Word for word, give the records again, dropping any picture they hold.

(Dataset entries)
::::::
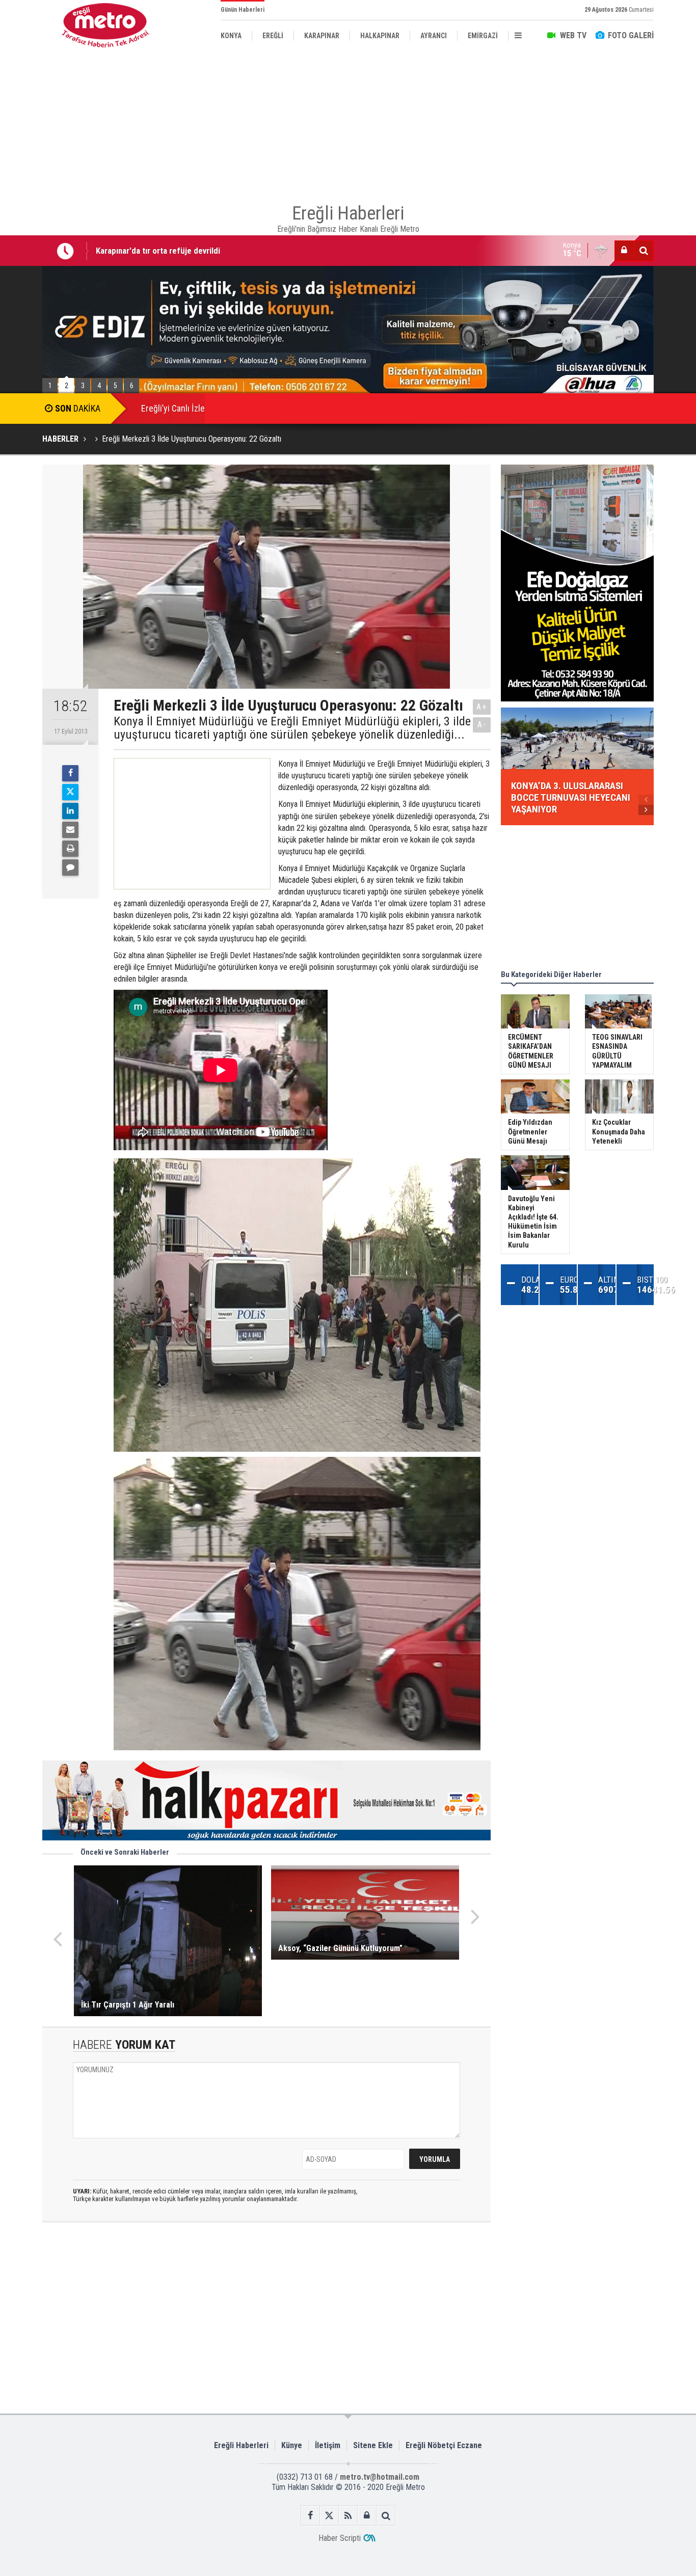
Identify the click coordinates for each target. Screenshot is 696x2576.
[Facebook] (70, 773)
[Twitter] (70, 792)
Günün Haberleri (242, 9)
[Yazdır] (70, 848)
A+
::::::
### Result
Identify the click coordinates for each target. Screenshot is 696x2576.
[Facebook] (70, 773)
[Twitter] (70, 792)
Günün Haberleri (242, 9)
[Yazdır] (70, 848)
A+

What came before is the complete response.